Anti-TIF-1γ antibodies were positive while anti-NXP-2 (anti-nuclear matrix protein NXP-2) antibodies were negative in presented patient. It has been shown that the presence of anti-TIF-1γ and anti-NXP-2 antibodies is frequent in DM patients [5]. These autoantibodies are present in most patients with cancer-associated DM (found in 83 % cases - 31 % anti-NXP-2 and 52 % anti-TIF-γ), which could make them a useful tool to identify patients with malignancy alongside the DM [5]. Furthermore, it was observed that these antibodies are almost exclusively non-overlapping and that the vast majority of individuals with positivity of either antibody is negative in other DM-specific or myositis-specific antibodies as observed in our patient [5]. Thus, the involvement of these antibodies in the primary diagnostics of DM could identify patients with otherwise negative autoantibodies.

TIF-1γ is a transcriptional cofactor which is implicated in TGFβ signaling pathway that controls cell proliferation, differentiation, apoptosis and tumorigenesis [16]. Results of a study evaluating the role of TIF-1γ and its interaction with TGFβ1/SMAD4 signaling pathway as a prognostic factor in operable breast cancer have been published recently [17]. TIF-1γ expression was shown to be associated with younger age, higher tumor grade, more estrogen receptor (ER) negativity, and tumors larger than 2 cm [17]. Furthermore, TIF1γ expression showed tendency towards poor outcome. The subgroup of patients expressing both TGFβ1 and TIF1γ showed the poorest outcome in the studied population [17]. We propose that if the correlation of serum anti-TIF-1γ antibodies and TIF-1γ expression in the tumor was found, the anti-TIF-1γ antibodies might serve as a potential prognostic marker in early breast cancer patients.

DM is considered a potentially treatable disease. Systemic corticosteroids remain a mainstay in therapy. Oral prednisone at initial dose of 0.5–1 mg/kg/day should be given as initial therapy, followed by a slow progressive dose reduction not earlier than 6 weeks after the myositis has become inactive (clinically and enzymatically) [18]. In severe cases, intravenous methylprednisolone is the treatment option [19]. Some patients, however, do not respond to corticosteroids or develop serious side effects. In such cases, introduction of immunosuppressive agents is recommended. The most widely used drugs include methotrexate, azathioprine, cyclophosphamide or cyclosporin A [3]. The surgical removal of the tumor or anti-cancer treatment may itself result in disappearance or reduction of the paraneoplastic symptoms [20]. Methylprednisolone pulse therapy seems to relieve dysphagia in DM patients [21]. This finding together with urgency to achieve a rapid response was the reason to choose the initial pulse corticotherapy. The symptoms of the disease were managed soon after making the diagnosis and the patient was ready to begin the anti-cancer treatment without undue delay.

Conclusions

DM can be the first symptom of previously undiagnosed malignancy. When confirming the diagnosis of DM, malignancy should always be excluded. The anti-TIF-1γ and anti-NXP-2 antibodies may play an essential role in rapid diagnosis of malignancy associated DM, especially in patients bearing several risk factors known to be associated with malignancy. Considering the fact that individuals with positivity of either of these antibodies are very frequently negative in other DM-specific and myositis-specific antibodies, their assessment within primary diagnostics might be beneficial to identify patients with otherwise negative antibodies.

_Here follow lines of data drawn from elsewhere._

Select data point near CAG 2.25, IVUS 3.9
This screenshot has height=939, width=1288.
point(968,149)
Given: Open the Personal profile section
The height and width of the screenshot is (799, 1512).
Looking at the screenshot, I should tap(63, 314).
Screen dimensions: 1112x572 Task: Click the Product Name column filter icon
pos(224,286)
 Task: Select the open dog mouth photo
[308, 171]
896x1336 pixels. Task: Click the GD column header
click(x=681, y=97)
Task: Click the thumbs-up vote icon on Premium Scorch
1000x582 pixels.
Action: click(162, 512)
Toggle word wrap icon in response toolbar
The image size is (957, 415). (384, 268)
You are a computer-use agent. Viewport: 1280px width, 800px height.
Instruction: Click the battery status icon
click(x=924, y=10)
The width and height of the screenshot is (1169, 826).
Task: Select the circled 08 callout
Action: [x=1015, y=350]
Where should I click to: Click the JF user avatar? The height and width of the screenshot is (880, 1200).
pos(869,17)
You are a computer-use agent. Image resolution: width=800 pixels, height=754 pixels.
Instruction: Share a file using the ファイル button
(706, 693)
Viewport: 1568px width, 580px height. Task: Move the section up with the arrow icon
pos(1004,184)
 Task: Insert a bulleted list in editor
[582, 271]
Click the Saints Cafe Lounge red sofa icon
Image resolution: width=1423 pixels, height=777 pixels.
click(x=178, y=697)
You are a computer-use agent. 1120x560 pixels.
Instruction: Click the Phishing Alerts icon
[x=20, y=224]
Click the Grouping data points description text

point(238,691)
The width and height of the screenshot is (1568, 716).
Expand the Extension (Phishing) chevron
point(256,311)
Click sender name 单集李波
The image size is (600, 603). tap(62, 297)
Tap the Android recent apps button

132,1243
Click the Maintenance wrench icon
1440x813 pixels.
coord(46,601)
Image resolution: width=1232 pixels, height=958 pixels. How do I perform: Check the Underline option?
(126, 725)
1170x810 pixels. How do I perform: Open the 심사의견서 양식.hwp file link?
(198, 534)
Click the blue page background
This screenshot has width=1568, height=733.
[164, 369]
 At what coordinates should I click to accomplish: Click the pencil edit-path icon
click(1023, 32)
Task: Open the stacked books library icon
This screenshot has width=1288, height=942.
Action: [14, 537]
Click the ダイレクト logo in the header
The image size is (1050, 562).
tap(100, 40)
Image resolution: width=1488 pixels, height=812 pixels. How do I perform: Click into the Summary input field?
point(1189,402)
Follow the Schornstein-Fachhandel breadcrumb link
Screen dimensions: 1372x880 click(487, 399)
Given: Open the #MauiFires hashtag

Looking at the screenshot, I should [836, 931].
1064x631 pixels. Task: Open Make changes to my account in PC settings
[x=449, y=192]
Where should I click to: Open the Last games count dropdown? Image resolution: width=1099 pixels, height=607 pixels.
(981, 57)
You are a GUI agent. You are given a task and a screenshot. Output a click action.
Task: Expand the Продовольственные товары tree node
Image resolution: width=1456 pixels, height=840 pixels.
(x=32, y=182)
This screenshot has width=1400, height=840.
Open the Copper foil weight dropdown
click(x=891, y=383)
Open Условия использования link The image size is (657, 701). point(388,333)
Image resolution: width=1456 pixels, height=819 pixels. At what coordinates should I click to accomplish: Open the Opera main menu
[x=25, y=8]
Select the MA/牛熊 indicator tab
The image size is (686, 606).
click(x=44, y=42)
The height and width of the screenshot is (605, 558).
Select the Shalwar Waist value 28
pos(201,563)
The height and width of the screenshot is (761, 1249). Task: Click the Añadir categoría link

Proper management of DM, including the use of intravenous corticosteroids, is essential to enable early cancer treatment. Maintenance corticosteroid therapy does not interfere with chemotherapy administration and can provide control of the rheumatic disease during cancer treatment.

Furthermore, we propose that anti-TIF-1γ antibodies might serve as a prognostic marker of worse clinical outcome in early breast cancer provided correlation between serum anti-TIF-1γ antibodies and TIF-1γ expression in the tumor is found.